Montag looked at the cards in his own hands. “I-I’ve been thinking. About the fire last week. About the man whose library we fixed. What happened to him?”
“They took him screaming off to the asylum.”
“He wasn’t insane.”
Beatty arranged his cards quietly.
“Any man’s insane who thinks he can fool the Government and us.”
“I’ve tried to imagine,” said Montag, “just how it would feel. I mean to have firemen burn our houses and our books.”
“We haven’t any books.”
“But if we did have some.”
“You got some?”
Beatty blinked slowly.
“No.” Montag gazed beyond them to the wall with the typed lists of a million forbidden books. Their names leapt in fire, burning down the years under his axe and his hose which sprayed not water but kerosene. “No.” But in his mind, a cool wind started up and blew out of the ventilator grille at home, softly, softly, chilling his face. And, again, he saw himself in a green park talking to an old man, a very old man, and the wind from the park was cold, too.

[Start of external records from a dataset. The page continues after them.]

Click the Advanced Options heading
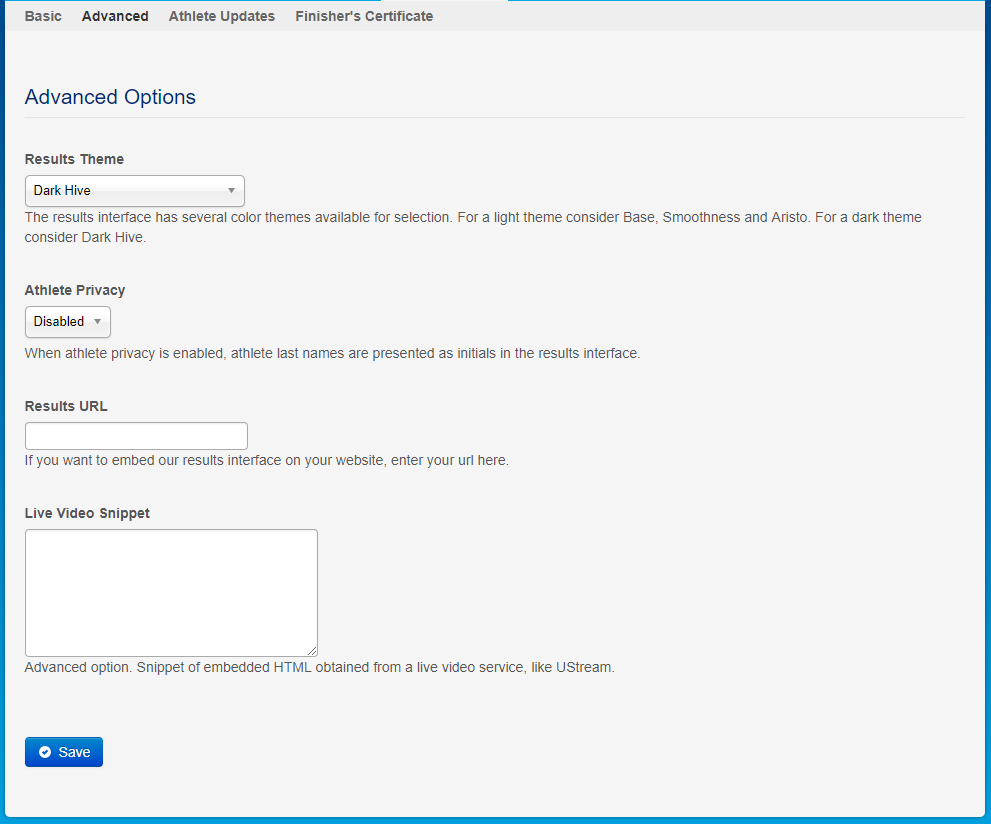 pyautogui.click(x=110, y=97)
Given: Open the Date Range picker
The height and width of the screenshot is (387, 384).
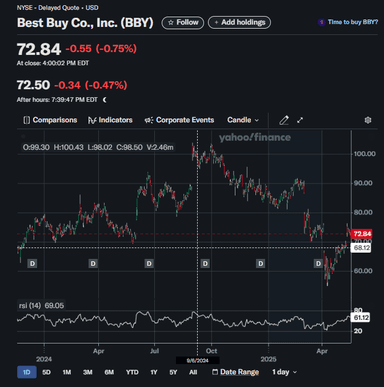Looking at the screenshot, I should 236,372.
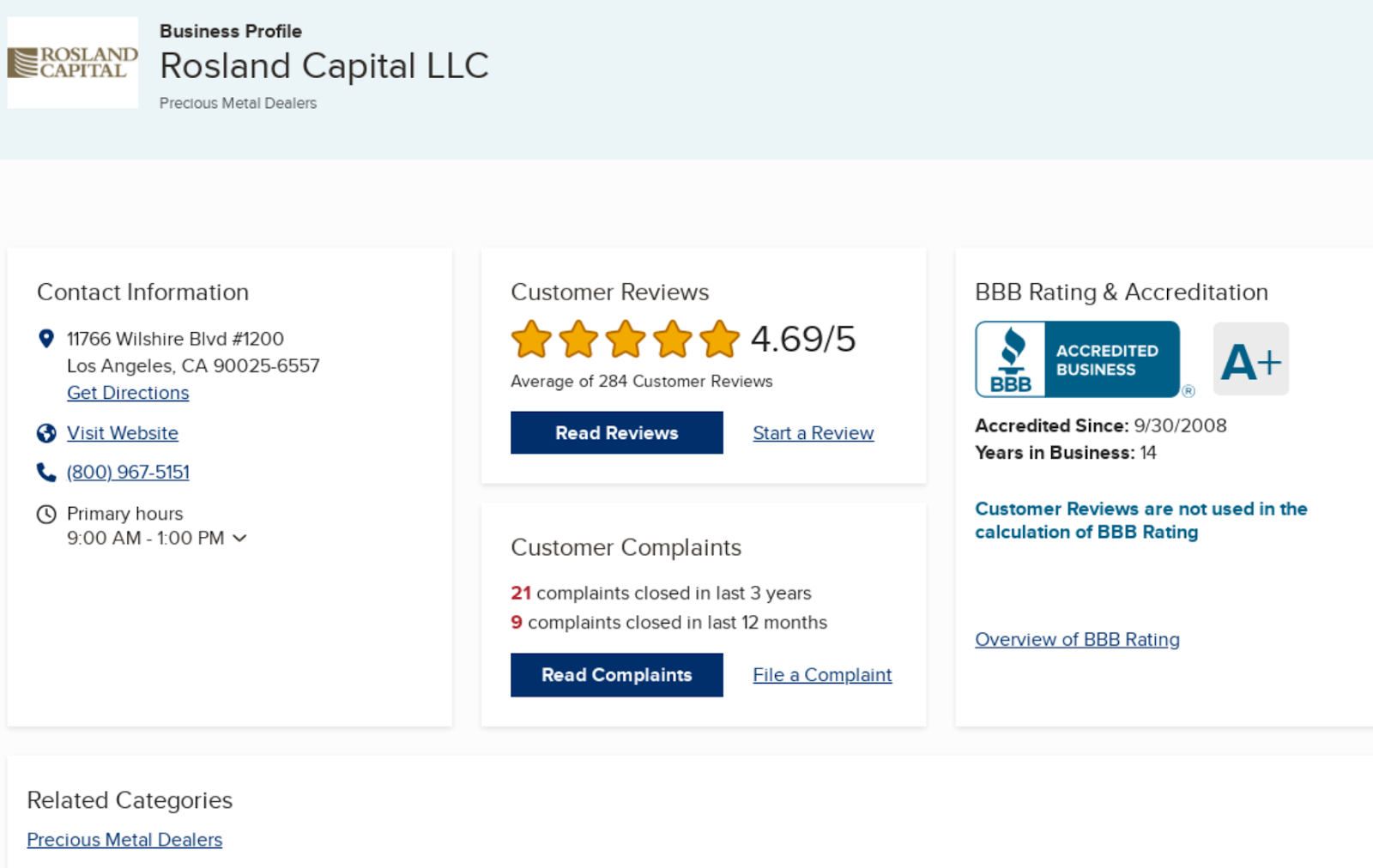
Task: Click the Customer Reviews not used notice
Action: pyautogui.click(x=1140, y=520)
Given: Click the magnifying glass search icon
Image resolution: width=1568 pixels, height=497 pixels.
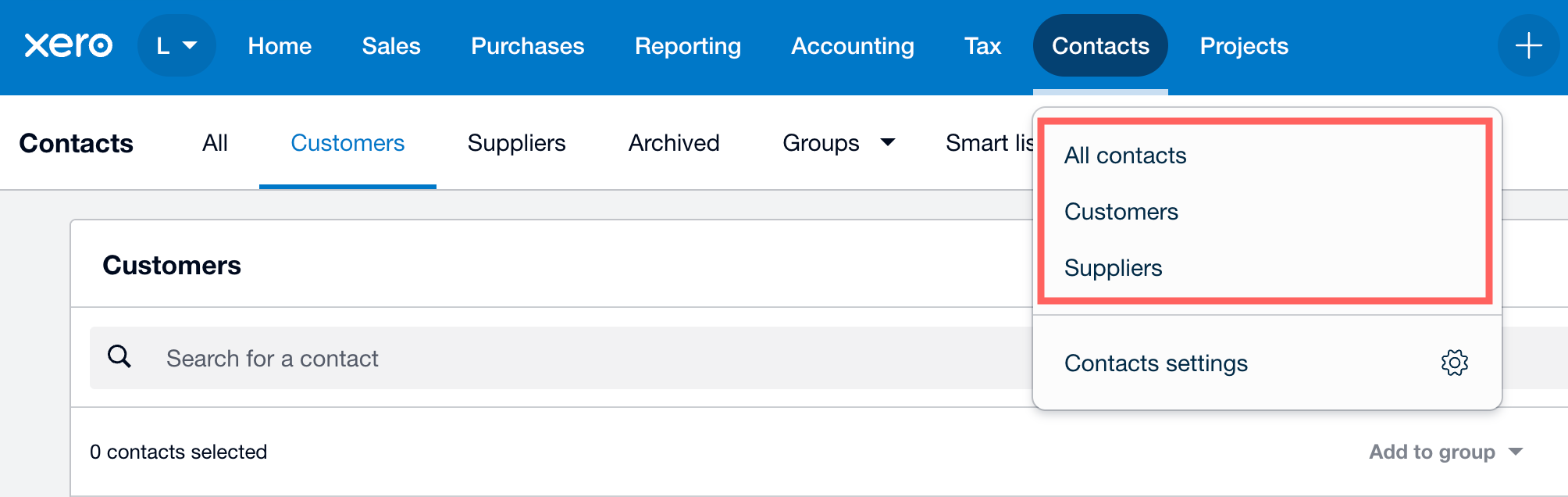Looking at the screenshot, I should [119, 357].
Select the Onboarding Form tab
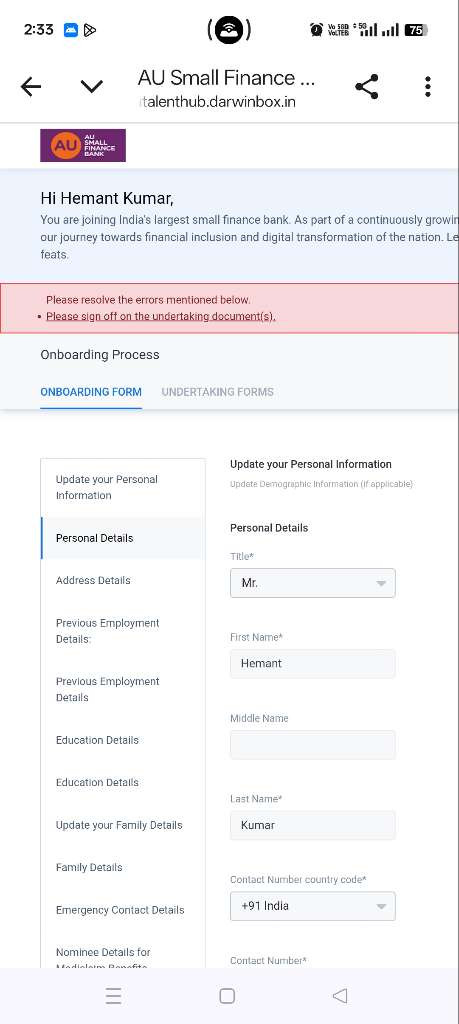Viewport: 459px width, 1024px height. point(91,392)
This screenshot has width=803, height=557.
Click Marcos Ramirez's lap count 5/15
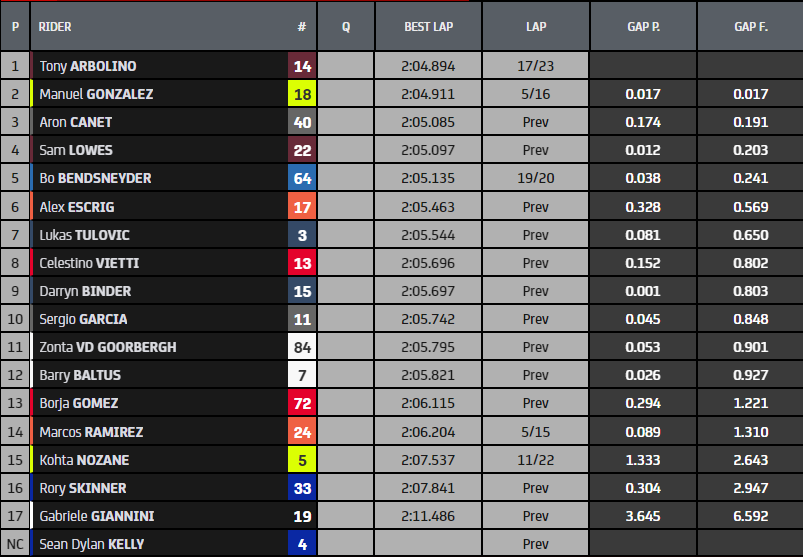pos(535,432)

“Was-was it always like this? The firehouse, our work? I mean, well, once upon a time…”
“Once upon a time!” Beatty said. “What kind of talk is THAT?”
Fool, thought Montag to himself, you’ll give it away. At the last fire, a book of fairy tales, he’d glanced at a single line. “I mean,” he said, “in the old days, before homes were completely fireproofed” Suddenly it seemed a much younger voice was speaking for him. He opened his mouth and it was Clarisse McClellan saying, “Didn’t firemen prevent fires rather than stoke them up and get them going?”
“That’s rich!” Stoneman and Black drew forth their rulebooks, which also contained brief histories of the Firemen of America, and laid them out where Montag, though long familiar with them, might read:
“Established, 1790, to burn English-influenced books in the Colonies. First Fireman: Benjamin Franklin.”